When Megan Mullally was announced as host of the 2019 Screen Actors Guild Awards yesterday, Hollywood breathed a collective sigh of relief. After recent awards season controversies, and a resulting hunt for appropriate emcees, Mullally emerged as a candidate who is the total package: funny, smart, and engaging, she’s an ideal choice to enliven the insider event. But things hit an unexpected snag this morning when Mullally announced that she didn’t have a dress for the evening. In an Instagram post, the star revealed that she’s had to purchase many of her previous red carpet looks off the rack because designers don’t send her loaners. “Looks like I will be buying my dress online though, as per my usual,” she wrote. “Even though there is literally a 100 percent chance that I will be on camera, because I’m hosting.”
Mullally may be self-sufficient when it comes to finding her own outfits, but her post raised important questions about the nature of the red carpet system. Celebrities such as Leslie Jones and Melissa McCartney have also voiced similar complaints about brands refusing to dress them or loan clothes despite their box office success. Mullally is arguably a better known celebrity than many of the up-and-coming muses designers often fawn over: she has two Emmy Awards and stars in one of the year’s most successful shows, thanks to the highly-rated reboot of Will & Grace. And the platform of the SAG Awards, one of the most important nights in awards season, is certain to provide favorable attention to any label that dresses its host—so what gives?
Fashion may be gradually becoming a more welcoming and diverse space, but when it comes to who designers choose to dress, the old rules often apply. Putting runway looks on the back of a barely known—usually twenty-something and sample size—starlet remains the norm. While it’s exciting to see which new faces established labels will seek out next, it’s often at the exclusion of some of the world’s foremost talents. At 60, Mullally is undeniably stylish—the gilded Alexander McQueen gown she wore to the Vanity Fair Oscars party in March is a testament to that—but in their rush to dress the next Jennifer Lawrence or Emily Ratajkowski brands are overlooking the women who have paved the way.

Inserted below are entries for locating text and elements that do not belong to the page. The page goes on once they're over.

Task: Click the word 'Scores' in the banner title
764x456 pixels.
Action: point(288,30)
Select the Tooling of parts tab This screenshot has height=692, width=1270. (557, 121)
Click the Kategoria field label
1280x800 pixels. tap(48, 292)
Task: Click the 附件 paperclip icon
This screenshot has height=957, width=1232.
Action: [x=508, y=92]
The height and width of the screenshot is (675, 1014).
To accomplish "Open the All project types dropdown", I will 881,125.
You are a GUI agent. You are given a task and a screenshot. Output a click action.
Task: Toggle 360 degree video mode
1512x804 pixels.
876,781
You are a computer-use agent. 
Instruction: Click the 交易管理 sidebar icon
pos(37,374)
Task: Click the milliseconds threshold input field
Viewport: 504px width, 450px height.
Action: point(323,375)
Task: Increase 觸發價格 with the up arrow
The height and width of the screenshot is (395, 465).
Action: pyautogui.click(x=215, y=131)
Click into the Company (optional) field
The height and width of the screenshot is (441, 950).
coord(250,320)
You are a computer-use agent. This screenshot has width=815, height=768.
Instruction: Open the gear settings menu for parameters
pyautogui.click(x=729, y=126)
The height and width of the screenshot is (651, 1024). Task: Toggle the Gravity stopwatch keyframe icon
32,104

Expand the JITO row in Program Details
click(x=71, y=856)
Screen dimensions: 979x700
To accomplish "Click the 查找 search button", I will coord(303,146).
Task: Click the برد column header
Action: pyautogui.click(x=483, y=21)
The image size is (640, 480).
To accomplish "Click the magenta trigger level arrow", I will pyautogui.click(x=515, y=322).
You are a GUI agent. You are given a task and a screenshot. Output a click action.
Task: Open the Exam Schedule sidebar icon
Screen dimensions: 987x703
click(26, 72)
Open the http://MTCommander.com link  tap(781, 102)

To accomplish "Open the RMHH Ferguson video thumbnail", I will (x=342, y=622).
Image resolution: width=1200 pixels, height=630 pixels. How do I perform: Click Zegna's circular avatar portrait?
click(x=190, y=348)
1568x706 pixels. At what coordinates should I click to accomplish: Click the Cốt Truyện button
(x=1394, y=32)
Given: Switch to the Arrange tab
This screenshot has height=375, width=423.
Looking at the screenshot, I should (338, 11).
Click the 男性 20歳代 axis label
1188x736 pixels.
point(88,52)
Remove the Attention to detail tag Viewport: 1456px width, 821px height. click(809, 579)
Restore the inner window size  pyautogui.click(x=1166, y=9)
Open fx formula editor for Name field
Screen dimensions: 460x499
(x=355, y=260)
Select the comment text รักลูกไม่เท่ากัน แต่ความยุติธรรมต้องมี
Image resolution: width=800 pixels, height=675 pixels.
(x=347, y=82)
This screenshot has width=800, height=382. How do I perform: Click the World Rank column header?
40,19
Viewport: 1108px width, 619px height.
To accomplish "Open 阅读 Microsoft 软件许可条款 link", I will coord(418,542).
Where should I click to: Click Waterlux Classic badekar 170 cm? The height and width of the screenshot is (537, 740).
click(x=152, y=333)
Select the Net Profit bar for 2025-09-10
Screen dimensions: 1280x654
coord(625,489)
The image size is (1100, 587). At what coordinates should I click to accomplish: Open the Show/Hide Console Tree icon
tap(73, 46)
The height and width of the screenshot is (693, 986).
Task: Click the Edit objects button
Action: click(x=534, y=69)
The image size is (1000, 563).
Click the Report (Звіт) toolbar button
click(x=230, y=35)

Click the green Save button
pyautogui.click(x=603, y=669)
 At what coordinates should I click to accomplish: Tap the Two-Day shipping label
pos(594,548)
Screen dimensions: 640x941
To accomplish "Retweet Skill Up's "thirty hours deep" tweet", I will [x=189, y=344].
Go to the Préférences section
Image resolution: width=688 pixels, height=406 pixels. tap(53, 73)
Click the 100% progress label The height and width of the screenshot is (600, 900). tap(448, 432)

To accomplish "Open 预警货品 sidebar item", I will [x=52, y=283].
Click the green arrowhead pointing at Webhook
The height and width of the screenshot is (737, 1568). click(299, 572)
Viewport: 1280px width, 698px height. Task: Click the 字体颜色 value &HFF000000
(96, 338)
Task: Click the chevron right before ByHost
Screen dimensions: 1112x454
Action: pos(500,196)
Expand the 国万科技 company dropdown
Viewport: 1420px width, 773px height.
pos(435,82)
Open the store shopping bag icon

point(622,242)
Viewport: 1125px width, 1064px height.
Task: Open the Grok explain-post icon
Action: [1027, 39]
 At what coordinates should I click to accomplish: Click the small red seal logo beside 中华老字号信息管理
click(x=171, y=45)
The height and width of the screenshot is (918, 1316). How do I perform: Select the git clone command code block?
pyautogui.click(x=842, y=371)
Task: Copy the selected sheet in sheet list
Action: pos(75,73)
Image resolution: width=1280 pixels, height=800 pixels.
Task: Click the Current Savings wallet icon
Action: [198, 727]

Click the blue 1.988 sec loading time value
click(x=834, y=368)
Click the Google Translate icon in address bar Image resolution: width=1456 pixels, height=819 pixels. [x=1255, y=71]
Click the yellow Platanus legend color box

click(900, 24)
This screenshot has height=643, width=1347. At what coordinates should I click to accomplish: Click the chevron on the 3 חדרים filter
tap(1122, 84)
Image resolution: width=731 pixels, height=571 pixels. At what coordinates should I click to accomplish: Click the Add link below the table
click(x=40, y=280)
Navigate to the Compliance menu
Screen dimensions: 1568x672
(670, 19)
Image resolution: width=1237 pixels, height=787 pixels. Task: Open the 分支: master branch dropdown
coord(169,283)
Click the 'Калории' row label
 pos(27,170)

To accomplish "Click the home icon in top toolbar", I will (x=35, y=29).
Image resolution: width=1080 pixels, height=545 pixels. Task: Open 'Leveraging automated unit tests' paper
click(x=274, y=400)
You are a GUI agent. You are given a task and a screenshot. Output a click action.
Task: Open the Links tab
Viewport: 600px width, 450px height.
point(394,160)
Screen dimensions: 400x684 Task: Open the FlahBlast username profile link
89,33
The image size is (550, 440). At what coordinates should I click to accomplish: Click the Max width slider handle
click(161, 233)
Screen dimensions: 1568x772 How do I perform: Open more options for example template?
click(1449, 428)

The attention garnered from Mullally’s post led to a series of designers volunteering their services. Always quick to right a fashion wrong, Christian Siriano offered to make her a dress, as did evening wear specialists such as Elizabeth Kennedy. The social response means that Mullally should now have a several options to choose from, but a celebrated actress shouldn’t have to consult the Internet to be considered—brands should be lining up to dress Mullally. Instead of foisting clothes on those whose options are unlimited, an effort needs to be made to also feature older women, and those who aren’t a size 00. Some of the most exceptional fashion statements of the last year have come via celebrities age 60 and up, but it’s harder for those moments to even happen if the powers that be don’t think outside the box.